Почему Карпенко так ненавидел Боброва?
– Он один из самых упрямых русских на свете, – заявил украинец. Но однажды все же признался: – Я терпеть его не могу за то, что он липнет к Наде. Вот пускай в шутах и ходит.
Но что ему самому нужно было от Надежды? Было ясно как день, что девушка влюблена в него, – хотя и трудно было определить, до какой степени. И Михаил, казалось, не намерен был охлаждать это жаркое сердечко.
– Так что же, ты всерьез о ней беспокоишься? – спросил Дмитрий однажды, когда они возвращались домой.
– Мне кажется, я за нее отвечаю, – откровенно признался Карпенко. – Сердце кровью обливается, как представлю ее рядом с таким болваном, как Бобров.
– А сам что зеваешь?
Карпенко коротко хохотнул:
– Не говори глупостей. Я бедный украинец.
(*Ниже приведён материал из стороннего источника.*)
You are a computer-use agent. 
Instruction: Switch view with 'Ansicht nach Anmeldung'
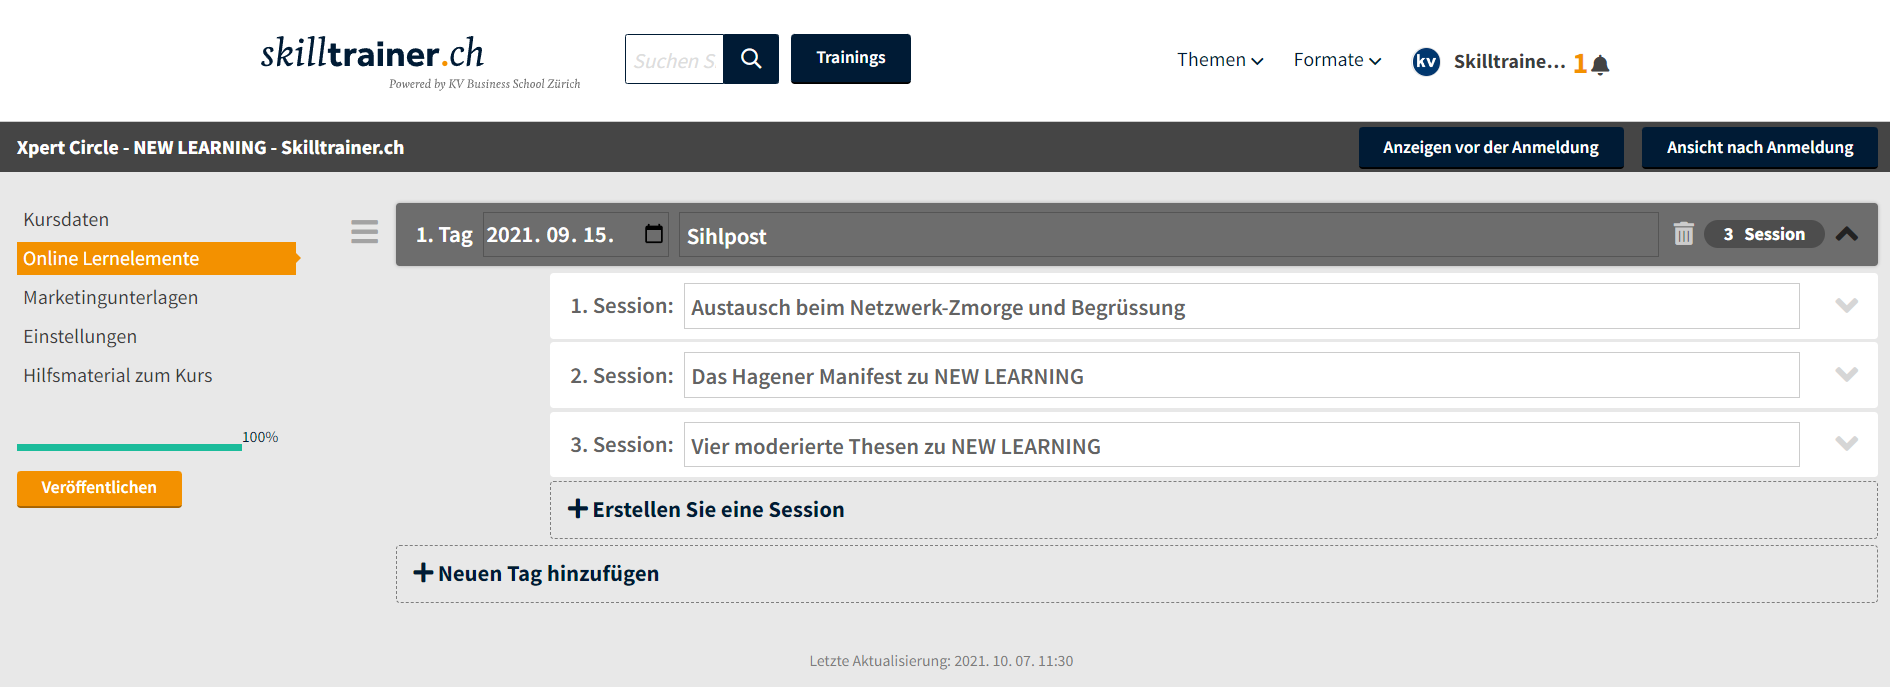tap(1760, 147)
– Ты нравишься дяде Владимиру.
– И не нравлюсь его жене.
Дмитрий иногда замечал, что манера Карпенко держаться и подавать себя, очаровывавшая зрелых женщин, со стороны госпожи Сувориной вызывала холодное осуждение, хотя она ни словом не давала это понять.
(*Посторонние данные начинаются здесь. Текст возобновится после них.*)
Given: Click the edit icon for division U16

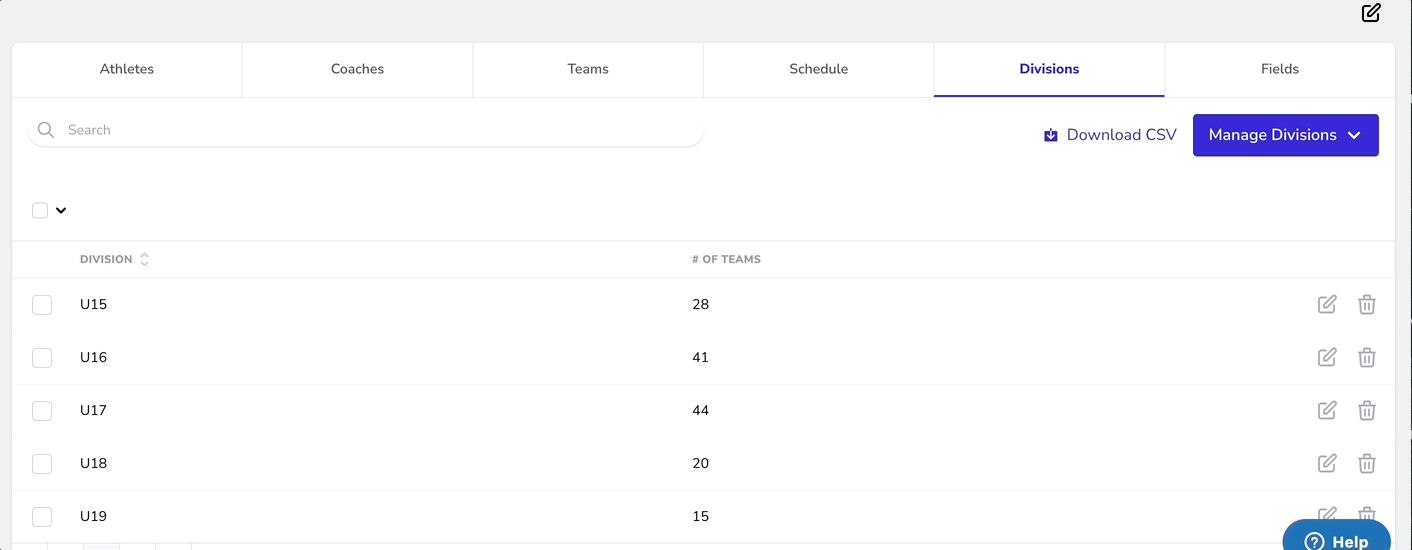Looking at the screenshot, I should [x=1327, y=357].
– Слушай, да вряд ли она настроена против тебя, – сказал он. И добавил: – Ты же правда не влюбляешь в себя Надю нарочно – лишь бы взбесить Боброва?
На что, к великому удивлению Дмитрия, Карпенко вдруг тихо простонал:
– Ты ничего не понимаешь. В мире нет подобных ей…
– Значит, любишь?
– Будь я проклят. Да. Я люблю ее.
– Тогда не все потеряно, – весело сказал Дмитрий.
Но Карпенко только грустно покачал головой – таким Дмитрий его еще не видел.
– Нет, – тихо сказал Карпенко, – потеряно все.
В один из декабрьских вечеров 1913 года между Надеждой Сувориной и ее матерью вдруг вспыхнула давно тлевшая ссора.
Госпожа Суворина предупредила дочь, чтобы та была осторожней с этим Карпенко.
– Что же дурного в нем? – потребовала объяснений девушка. Неужели дело в том, что Михаил беден? Неужели всколыхнулись классовые предрассудки? Нет, госпожа Суворина это отрицала.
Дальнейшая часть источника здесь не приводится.